Moore’s connection with cars didn’t start when he was chosen to play super spy 007. Rather, Moore’s association with cars started on a TV mystery spy thriller series “The Saint” that was aired in the United Kingdom from 1962 to 1969. Here, Moore played the role of Simon Templar, who is basically a Robin Hood-like character who makes his living by stealing from criminals. Moore’s partner in this TV series is a white Volvo P1800 with the plate number “ST1”. This TV series – produced and directed by Moore himself --was credited for popularizing Volvo’s cars.

Following Sean Connery’s retirement as James Bond, Moore was approached in 1972 and was offered to play James Bond. He accepted the role and was cast in “Live and Let Die” (1973), the eight installment of the 007 film. This marked the first time that 007 didn’t drive an Aston Martin – the traditional James Bond car. Moore went on to play James Bond in seven 007 films, tying with Connery as the actor who played the super spy in the most movies. These James Bond movies include Live and Let Die (1973); The Man with the Golden Gun (1974); The Spy Who Loved Me (1977); Moonraker (1979); For Your Eyes Only (1981); Octopussy (1983); and A View to a Kill (1985).
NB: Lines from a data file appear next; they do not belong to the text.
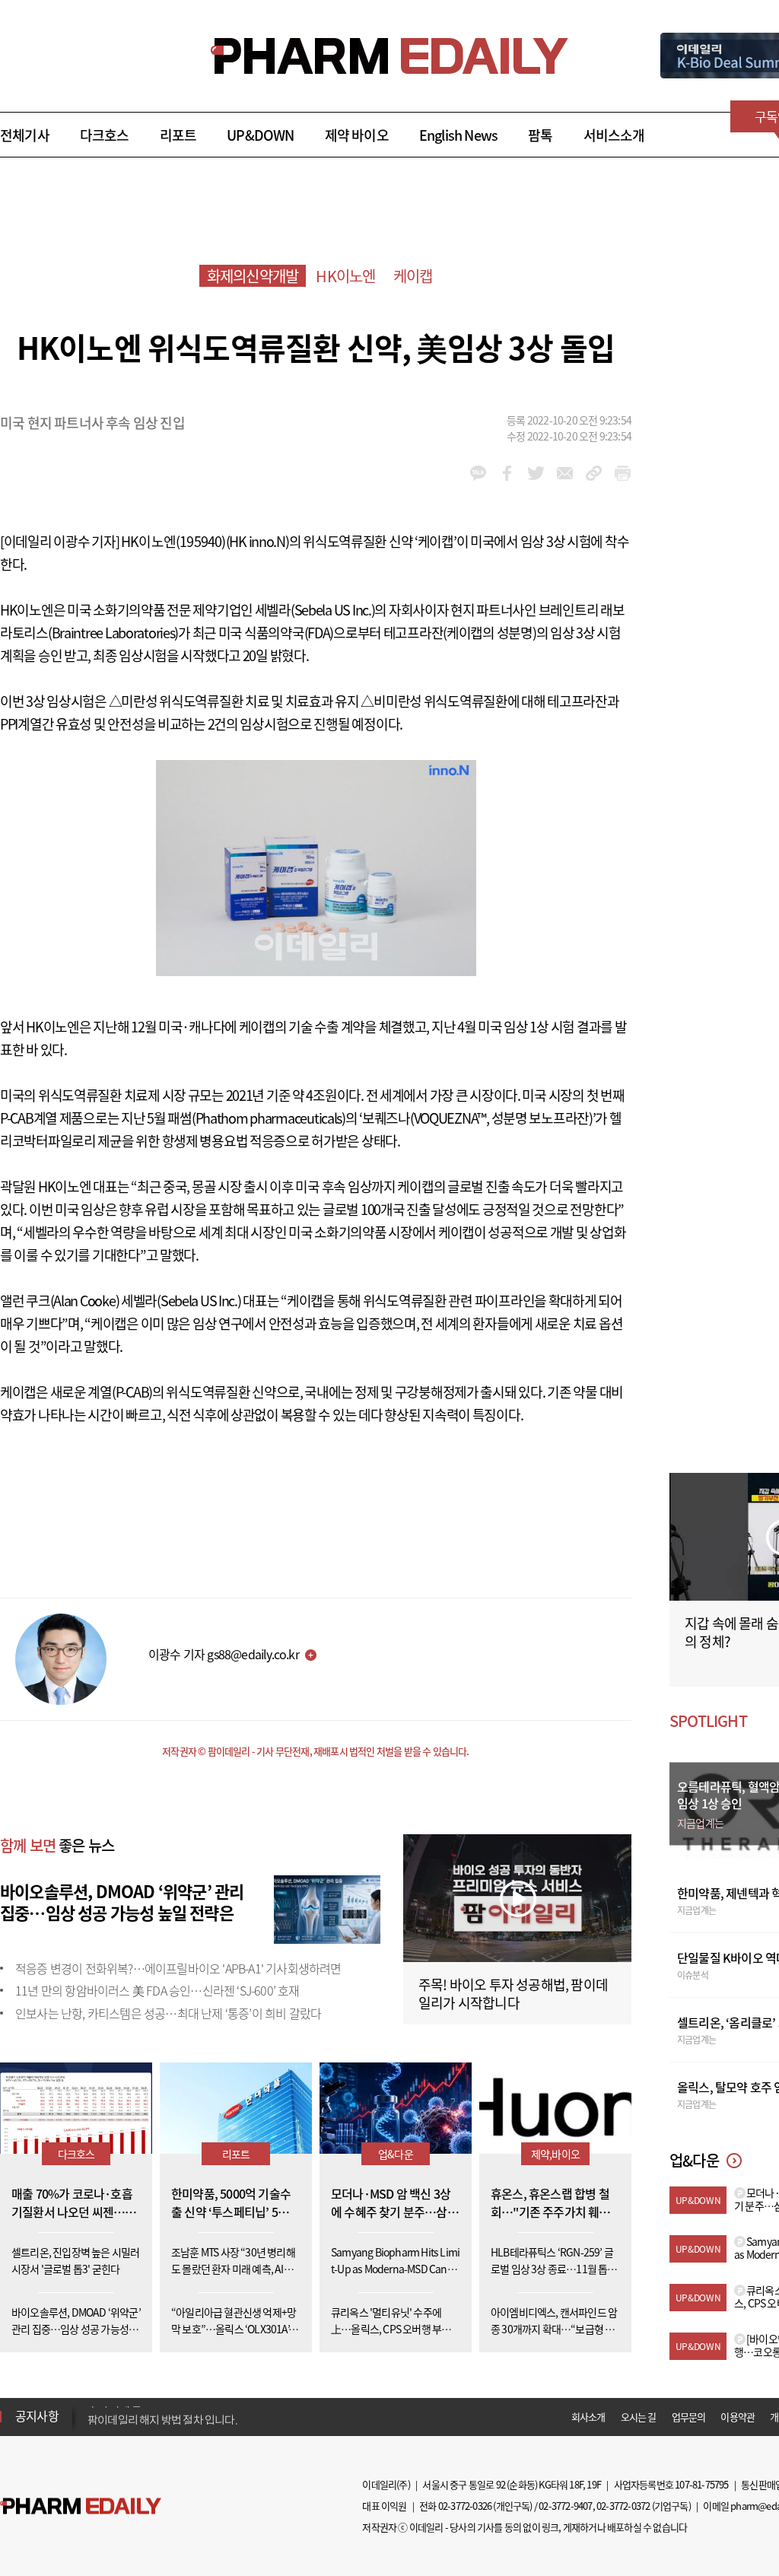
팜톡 (540, 135)
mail (565, 473)
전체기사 (24, 135)
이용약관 (737, 2416)
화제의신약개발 (252, 276)
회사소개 (588, 2416)
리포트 (178, 135)
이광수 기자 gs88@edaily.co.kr (223, 1654)
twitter (536, 473)
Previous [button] (92, 2407)
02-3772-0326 (464, 2505)
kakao (478, 473)
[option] (207, 2415)
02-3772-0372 (623, 2505)
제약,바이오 (555, 2153)
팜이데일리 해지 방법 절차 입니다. (162, 2416)
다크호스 (104, 135)
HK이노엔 (345, 276)
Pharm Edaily (80, 2506)
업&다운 (395, 2153)
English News (458, 135)
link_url (594, 473)
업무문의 (689, 2416)
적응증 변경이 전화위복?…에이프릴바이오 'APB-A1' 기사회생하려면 (178, 1968)
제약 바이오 (357, 135)
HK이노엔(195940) (173, 541)
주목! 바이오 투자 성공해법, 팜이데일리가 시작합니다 (513, 1993)
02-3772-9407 (565, 2505)
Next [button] (92, 2425)
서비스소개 (614, 135)
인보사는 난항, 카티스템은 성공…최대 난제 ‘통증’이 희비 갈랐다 (168, 2013)
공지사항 (37, 2415)
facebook (507, 473)
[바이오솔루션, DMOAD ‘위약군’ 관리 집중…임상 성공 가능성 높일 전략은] (327, 1907)
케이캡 (413, 276)
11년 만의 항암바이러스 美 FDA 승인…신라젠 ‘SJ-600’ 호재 (157, 1990)
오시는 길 (639, 2416)
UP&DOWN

Although Moore (as Bond) had driven a number of cars in his first two 007 films (like the AMC Hornet X Hatchback), it wasn’t until the third movie -- The Spy Who Loved Me -- that Bond finally received an official car, the Lotus Esprit S1. This car is one of the most memorable 007 cars, thanks to the fact that it wasn’t only a land vehicle, but is an undersea vessel as well. Here, Moore drove a white Lotus Esprit S1 in an epic chase sequence covering land, air and water. This Esprit S1 was driven off into the sea by a chasing helicopter. Then, it transformed into a mini submarine, and proceeded to get rid of the air and water threats.

Lotus returned in the For Your Eyes Only (1981) film, fielding a Lotus Esprit Turbo. After this car self-destructs in the film, it was replaced by a yellow Citroen 2CV, which was involved in a tense chase scene. A Renault 11 – serving as a taxi – was splendidly trashed in A View to a Kill (1985).

Although Moore never drove an Aston Martin in any of his 007 films, he actually drove an Aston Martin DBS in The Persuaders! (1971-1972).